(Given request) Print all of the records below word for word, keeping every line as it is.

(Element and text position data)
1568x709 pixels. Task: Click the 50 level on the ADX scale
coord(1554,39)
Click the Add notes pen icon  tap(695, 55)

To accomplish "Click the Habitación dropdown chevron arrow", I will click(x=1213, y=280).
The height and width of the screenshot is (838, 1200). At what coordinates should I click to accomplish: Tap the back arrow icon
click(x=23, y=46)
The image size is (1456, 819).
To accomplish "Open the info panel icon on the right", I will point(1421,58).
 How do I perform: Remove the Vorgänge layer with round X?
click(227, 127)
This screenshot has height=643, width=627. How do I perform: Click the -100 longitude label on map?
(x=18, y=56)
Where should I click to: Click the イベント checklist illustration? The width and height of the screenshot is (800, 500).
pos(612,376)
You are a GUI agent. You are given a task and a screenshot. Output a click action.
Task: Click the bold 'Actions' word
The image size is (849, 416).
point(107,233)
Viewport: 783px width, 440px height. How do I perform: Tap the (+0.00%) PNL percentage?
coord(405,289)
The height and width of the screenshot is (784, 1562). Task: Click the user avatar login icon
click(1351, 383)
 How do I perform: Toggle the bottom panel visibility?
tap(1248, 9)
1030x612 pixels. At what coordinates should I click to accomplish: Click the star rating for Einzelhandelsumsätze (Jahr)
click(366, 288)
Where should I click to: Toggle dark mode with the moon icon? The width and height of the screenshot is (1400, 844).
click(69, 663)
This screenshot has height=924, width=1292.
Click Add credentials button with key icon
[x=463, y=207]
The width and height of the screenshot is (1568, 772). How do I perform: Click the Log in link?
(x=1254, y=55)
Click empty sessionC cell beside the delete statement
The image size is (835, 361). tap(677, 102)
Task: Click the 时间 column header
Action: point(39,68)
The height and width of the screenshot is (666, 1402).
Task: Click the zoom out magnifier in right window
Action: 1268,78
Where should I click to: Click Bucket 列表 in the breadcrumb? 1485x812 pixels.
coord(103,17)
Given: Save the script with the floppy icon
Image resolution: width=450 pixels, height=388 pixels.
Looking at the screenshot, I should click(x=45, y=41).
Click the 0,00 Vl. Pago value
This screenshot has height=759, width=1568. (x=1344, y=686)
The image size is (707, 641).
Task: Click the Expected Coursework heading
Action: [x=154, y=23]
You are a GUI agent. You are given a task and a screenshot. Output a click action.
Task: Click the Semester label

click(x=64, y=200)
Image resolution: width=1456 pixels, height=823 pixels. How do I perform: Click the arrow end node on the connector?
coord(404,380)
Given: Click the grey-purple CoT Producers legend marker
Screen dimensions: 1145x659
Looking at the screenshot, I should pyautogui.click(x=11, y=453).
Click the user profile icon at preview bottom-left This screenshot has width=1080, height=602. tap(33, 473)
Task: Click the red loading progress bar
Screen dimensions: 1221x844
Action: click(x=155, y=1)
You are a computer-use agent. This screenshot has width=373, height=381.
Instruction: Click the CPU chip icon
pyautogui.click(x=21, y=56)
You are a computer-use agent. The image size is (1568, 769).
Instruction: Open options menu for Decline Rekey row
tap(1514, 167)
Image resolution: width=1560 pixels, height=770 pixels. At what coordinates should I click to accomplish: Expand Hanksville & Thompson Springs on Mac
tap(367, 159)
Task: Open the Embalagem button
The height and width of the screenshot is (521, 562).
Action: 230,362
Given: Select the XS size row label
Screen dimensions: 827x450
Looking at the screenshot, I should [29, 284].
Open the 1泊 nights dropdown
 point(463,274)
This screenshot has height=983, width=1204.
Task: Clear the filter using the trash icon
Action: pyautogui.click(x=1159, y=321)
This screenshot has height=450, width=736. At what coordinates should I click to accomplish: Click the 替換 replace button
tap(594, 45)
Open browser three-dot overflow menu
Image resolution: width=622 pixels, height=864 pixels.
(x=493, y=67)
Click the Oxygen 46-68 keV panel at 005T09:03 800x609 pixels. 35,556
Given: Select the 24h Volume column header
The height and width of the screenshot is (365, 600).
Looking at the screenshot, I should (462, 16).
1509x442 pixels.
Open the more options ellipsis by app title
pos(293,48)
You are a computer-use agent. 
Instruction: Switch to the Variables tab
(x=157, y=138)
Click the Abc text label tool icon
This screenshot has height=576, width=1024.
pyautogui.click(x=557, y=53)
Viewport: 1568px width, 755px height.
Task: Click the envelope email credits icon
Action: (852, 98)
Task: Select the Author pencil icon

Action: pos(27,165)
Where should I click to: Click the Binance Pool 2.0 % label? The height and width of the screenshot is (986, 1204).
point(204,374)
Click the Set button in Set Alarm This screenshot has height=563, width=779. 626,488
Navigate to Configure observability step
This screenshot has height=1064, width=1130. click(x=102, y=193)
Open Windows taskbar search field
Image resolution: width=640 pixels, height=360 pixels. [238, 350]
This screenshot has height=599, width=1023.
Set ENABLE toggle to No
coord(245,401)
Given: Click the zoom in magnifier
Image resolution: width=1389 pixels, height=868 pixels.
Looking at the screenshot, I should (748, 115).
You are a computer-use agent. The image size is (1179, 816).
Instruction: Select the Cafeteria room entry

(Written reply)
1568x709 pixels. Task: Click the 50 level on the ADX scale
coord(1554,39)
Click the Add notes pen icon  tap(695, 55)

To accomplish "Click the Habitación dropdown chevron arrow", I will click(x=1213, y=280).
The height and width of the screenshot is (838, 1200). At what coordinates should I click to accomplish: Tap the back arrow icon
click(x=23, y=46)
The image size is (1456, 819).
To accomplish "Open the info panel icon on the right", I will point(1421,58).
 How do I perform: Remove the Vorgänge layer with round X?
click(227, 127)
This screenshot has height=643, width=627. How do I perform: Click the -100 longitude label on map?
(x=18, y=56)
Where should I click to: Click the イベント checklist illustration? The width and height of the screenshot is (800, 500).
pos(612,376)
You are a GUI agent. You are given a task and a screenshot. Output a click action.
Task: Click the bold 'Actions' word
The image size is (849, 416).
point(107,233)
Viewport: 783px width, 440px height. How do I perform: Tap the (+0.00%) PNL percentage?
coord(405,289)
The height and width of the screenshot is (784, 1562). Task: Click the user avatar login icon
click(1351, 383)
 How do I perform: Toggle the bottom panel visibility?
tap(1248, 9)
1030x612 pixels. At what coordinates should I click to accomplish: Click the star rating for Einzelhandelsumsätze (Jahr)
click(366, 288)
Where should I click to: Toggle dark mode with the moon icon? The width and height of the screenshot is (1400, 844).
click(69, 663)
This screenshot has height=924, width=1292.
Click Add credentials button with key icon
[x=463, y=207]
The width and height of the screenshot is (1568, 772). How do I perform: Click the Log in link?
(x=1254, y=55)
Click empty sessionC cell beside the delete statement
The image size is (835, 361). tap(677, 102)
Task: Click the 时间 column header
Action: point(39,68)
The height and width of the screenshot is (666, 1402).
Task: Click the zoom out magnifier in right window
Action: 1268,78
Where should I click to: Click Bucket 列表 in the breadcrumb? 1485x812 pixels.
coord(103,17)
Given: Save the script with the floppy icon
Image resolution: width=450 pixels, height=388 pixels.
Looking at the screenshot, I should click(x=45, y=41).
Click the 0,00 Vl. Pago value
This screenshot has height=759, width=1568. (x=1344, y=686)
The image size is (707, 641).
Task: Click the Expected Coursework heading
Action: [x=154, y=23]
You are a GUI agent. You are given a task and a screenshot. Output a click action.
Task: Click the Semester label

click(x=64, y=200)
Image resolution: width=1456 pixels, height=823 pixels. How do I perform: Click the arrow end node on the connector?
coord(404,380)
Given: Click the grey-purple CoT Producers legend marker
Screen dimensions: 1145x659
Looking at the screenshot, I should pyautogui.click(x=11, y=453).
Click the user profile icon at preview bottom-left This screenshot has width=1080, height=602. tap(33, 473)
Task: Click the red loading progress bar
Screen dimensions: 1221x844
Action: click(x=155, y=1)
You are a computer-use agent. This screenshot has width=373, height=381.
Instruction: Click the CPU chip icon
pyautogui.click(x=21, y=56)
You are a computer-use agent. The image size is (1568, 769).
Instruction: Open options menu for Decline Rekey row
tap(1514, 167)
Image resolution: width=1560 pixels, height=770 pixels. At what coordinates should I click to accomplish: Expand Hanksville & Thompson Springs on Mac
tap(367, 159)
Task: Open the Embalagem button
The height and width of the screenshot is (521, 562).
Action: 230,362
Given: Select the XS size row label
Screen dimensions: 827x450
Looking at the screenshot, I should [29, 284].
Open the 1泊 nights dropdown
 point(463,274)
This screenshot has height=983, width=1204.
Task: Clear the filter using the trash icon
Action: pyautogui.click(x=1159, y=321)
This screenshot has height=450, width=736. At what coordinates should I click to accomplish: Click the 替換 replace button
tap(594, 45)
Open browser three-dot overflow menu
Image resolution: width=622 pixels, height=864 pixels.
(x=493, y=67)
Click the Oxygen 46-68 keV panel at 005T09:03 800x609 pixels. 35,556
Given: Select the 24h Volume column header
The height and width of the screenshot is (365, 600).
Looking at the screenshot, I should (462, 16).
1509x442 pixels.
Open the more options ellipsis by app title
pos(293,48)
You are a computer-use agent. 
Instruction: Switch to the Variables tab
(x=157, y=138)
Click the Abc text label tool icon
This screenshot has height=576, width=1024.
pyautogui.click(x=557, y=53)
Viewport: 1568px width, 755px height.
Task: Click the envelope email credits icon
Action: (852, 98)
Task: Select the Author pencil icon

Action: pos(27,165)
Where should I click to: Click the Binance Pool 2.0 % label? The height and width of the screenshot is (986, 1204).
point(204,374)
Click the Set button in Set Alarm This screenshot has height=563, width=779. 626,488
Navigate to Configure observability step
This screenshot has height=1064, width=1130. click(x=102, y=193)
Open Windows taskbar search field
Image resolution: width=640 pixels, height=360 pixels. [238, 350]
This screenshot has height=599, width=1023.
Set ENABLE toggle to No
coord(245,401)
Given: Click the zoom in magnifier
Image resolution: width=1389 pixels, height=868 pixels.
Looking at the screenshot, I should (748, 115).
You are a computer-use agent. The image size is (1179, 816).
Instruction: Select the Cafeteria room entry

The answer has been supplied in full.